The deep roots of mature trees bring up negatively charged water along with vital minerals and trace elements, acting as bio-condensers and “harmonizing positive energy from the sun with the negative energy of the earth,” writes Alick Bartholomew, author of The Spiritual Life of Water. Evapotranspiration from leaves of trees and shrubs is a balanced creative energy, he says.
Trees are the lungs and air conditioners of our biosphere. Scientists in Germany and the UK demonstrated that trees create and release atmospheric aerosols—biogenic volatile organic compounds such as alcohols, esters, ethers, carbonyl, terpenes, acids and other compounds—that essentially filter the sun’s radiation; and they do other things we still don’t understand. Terpene aerosols help create clouds and produce an albedo effect, one that reflects more sunlight back into space. One large tree, for instance, produces the cooling effect of ten room-sized air conditioners operating 24 hours a day.
The tree “is a chemical factory,” says botanist and biochemist Diana Beresford-Kroeger. They broadcast a host of chemicals into the environment that may travel for hundreds of kilometres, as well as affect the immediate area. Researchers testing California’s Sierra Nevada forest found 120 substances, of which only 70 could be identified. Aerosols released by trees are part of a sophisticated survival strategy, Beresford-Kroeger adds. Two studies published in 1983 showed that willow trees, poplars and sugar maples warn each other about insect attacks; undamaged trees then pump bug-repelling chemicals to ward off the attack. Black walnut trees emit juglone, an aerosol that repels competing nearby plants and some insects. Some tree roots emit a volatile substance that attracts useful fungi. Karban and his team at the University of California–Davis, demonstrated that airborne communication between individual sagebrush plants (called “eavesdropping”) helped neighbouring plants resist attacks.
Beresford-Kroeger believes that trees help maintain the health of the natural world, as they constantly shower healing chemical mists into the air. “These substances are at the heart of connectivity in nature,” says Beresford-Kroeger. For instance, during a walk through a pine forest on a warm day, the sharp pungent smell of pinene (a monoterpene), helps to relieve asthma. Another monoterpene aerosol, limonene, has an ability to fight cancer, demonstrated by Dr. Michael Gould at the University of Wisconsin.
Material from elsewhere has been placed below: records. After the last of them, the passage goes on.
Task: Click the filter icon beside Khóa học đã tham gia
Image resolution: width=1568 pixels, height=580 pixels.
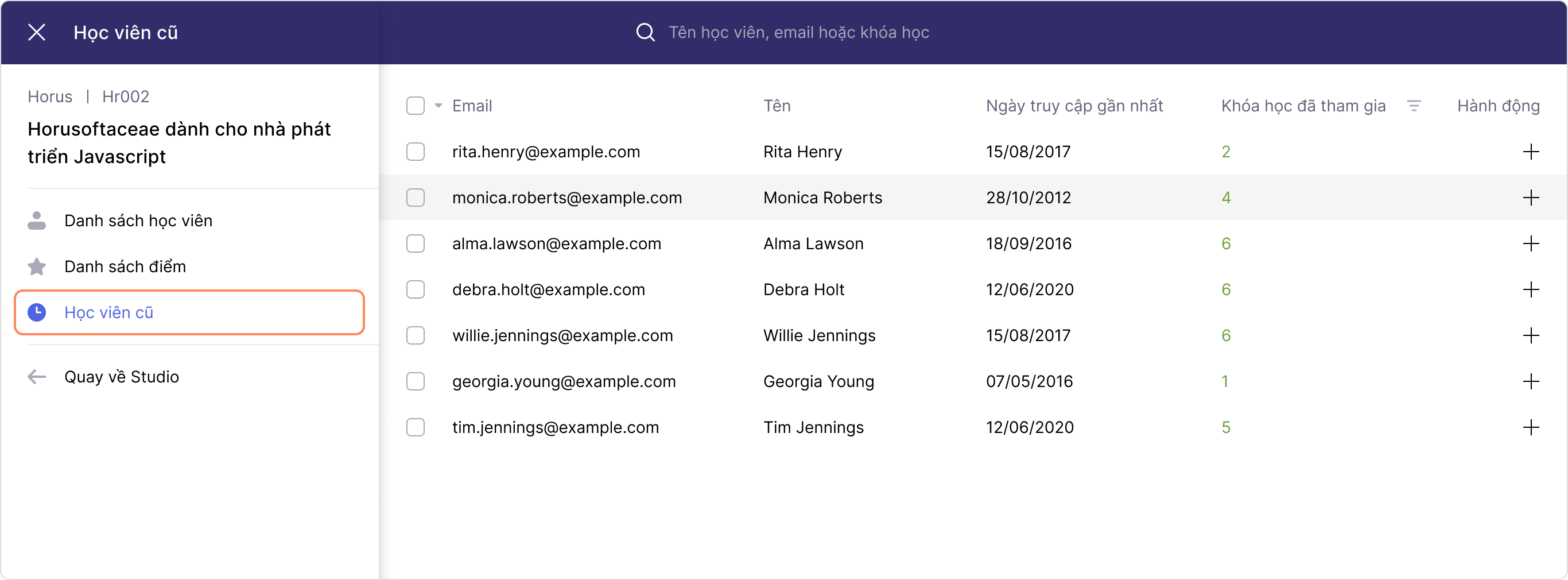Action: click(x=1414, y=106)
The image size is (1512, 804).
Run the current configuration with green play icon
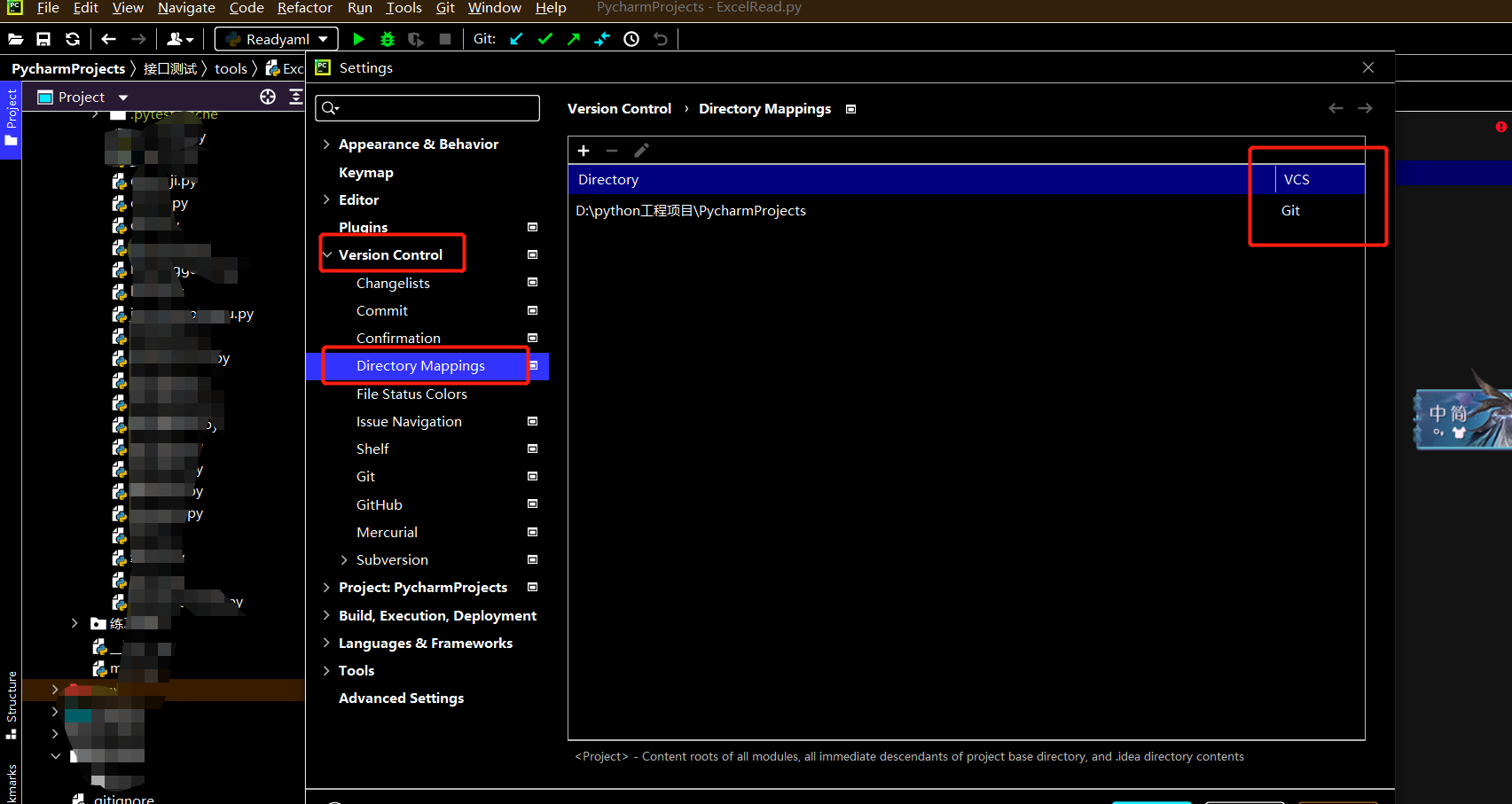coord(358,38)
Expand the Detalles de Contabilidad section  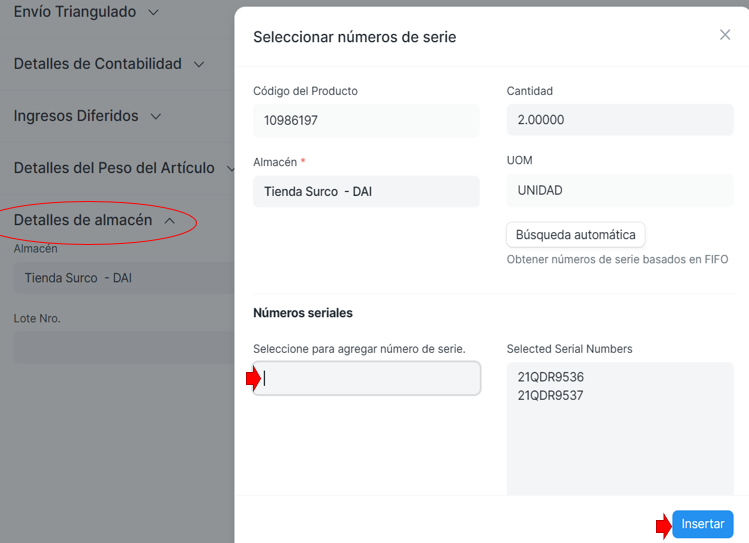click(x=108, y=64)
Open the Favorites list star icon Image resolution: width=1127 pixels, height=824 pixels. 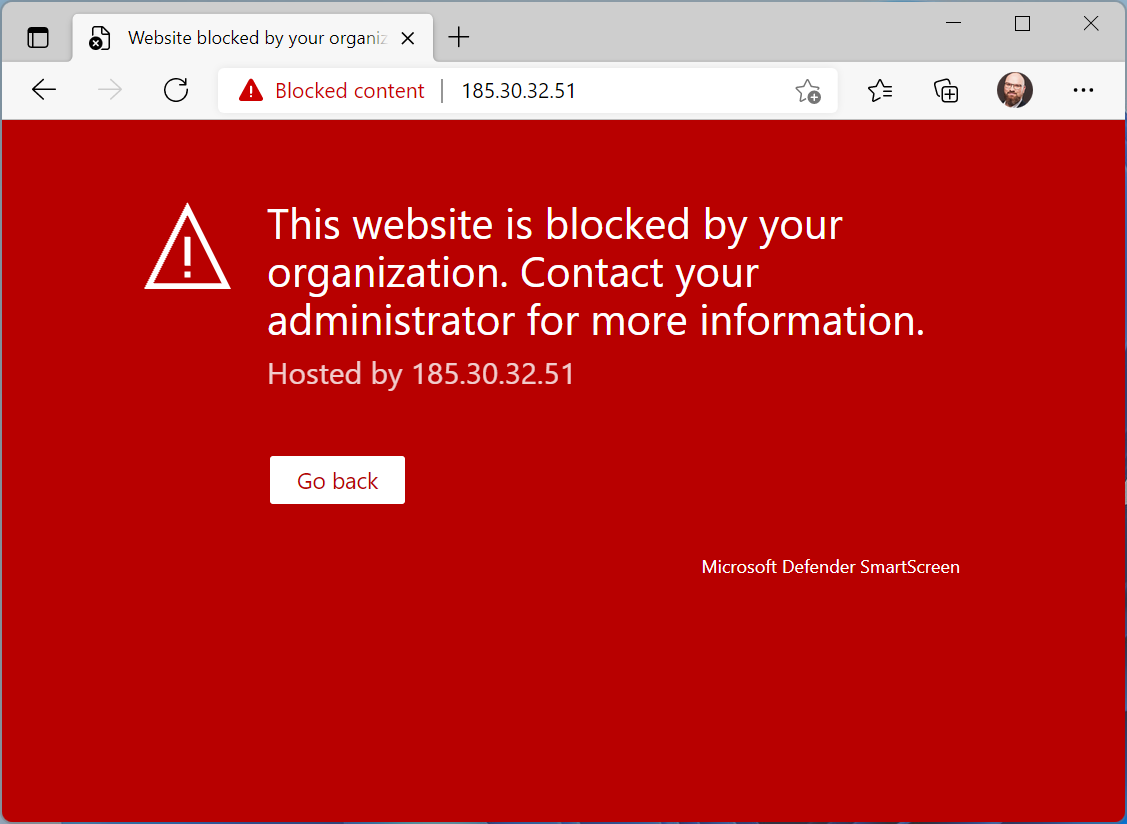880,90
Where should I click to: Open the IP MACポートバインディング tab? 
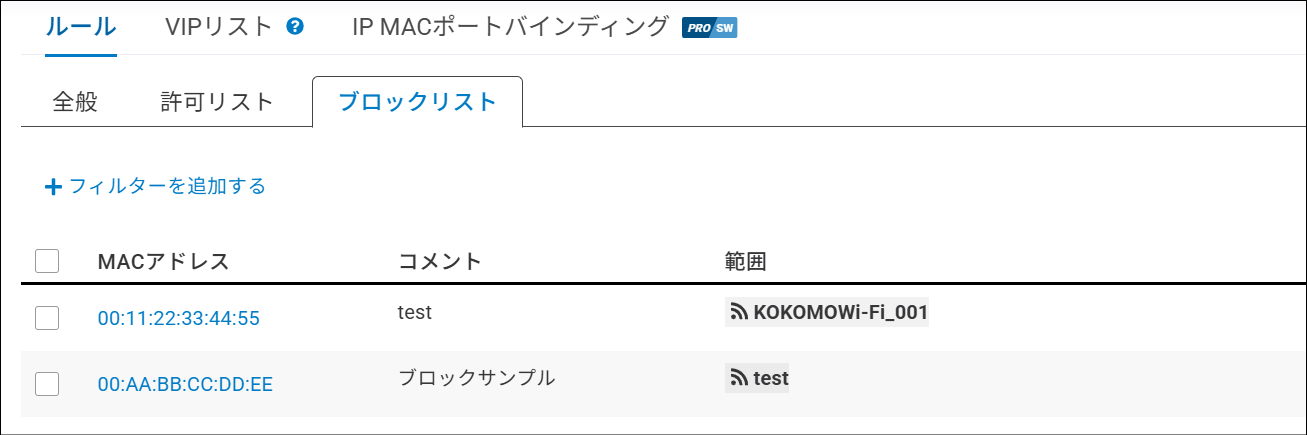[510, 27]

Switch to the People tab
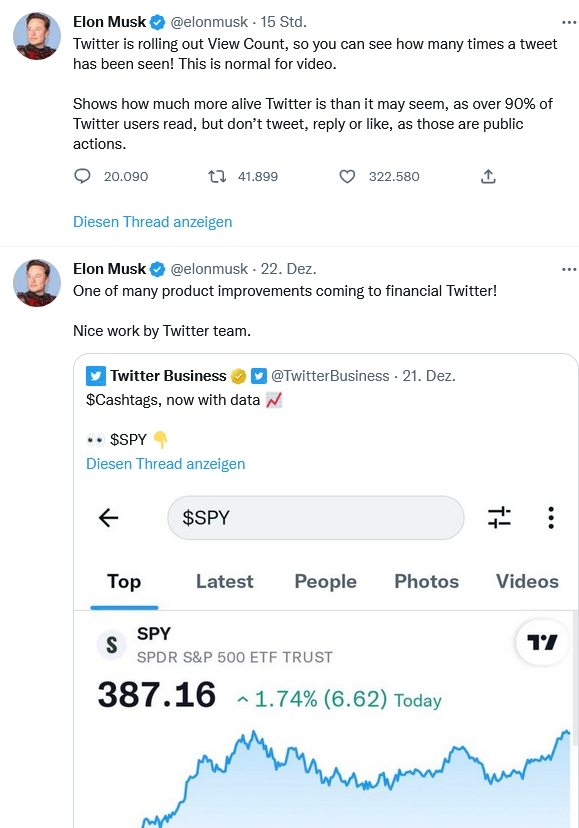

The notion that forests are linked to health is practised seriously in Europe and the East, in countries such as Japan, Russia and Korea. Shinrin-yoku (Japanese for “forest bathing” or “wood-air bathing”) is a recognized practice in the East and is gaining interest in the West as a natural form of aromatherapy and relaxation therapy.
Robbins shares the following story about Dr. A. Kukowka, a professor of medicine in Greiz, Germany, who recounted his experience beneath a crown of massive yew trees on a warm day. At first disorienting, the experience became one of exhilaration in which he envisioned paradise, angelic music, and felt “indescribably happy.” Kukowka concluded that the terpene emitted from the trees had affected him.
Is this a story of fancy or does it have some validity? Why do we feel so good around trees and in the forest? And why do some forests please us more than others? When I enter a forest or woodland, a calming force descends upon me; perhaps it is the healing mist of trees. My mind quiets and embraces a state of meditative wellbeing, soothed by the gentle rustle of leaves or the cursive clanking of tall poplars in the wind.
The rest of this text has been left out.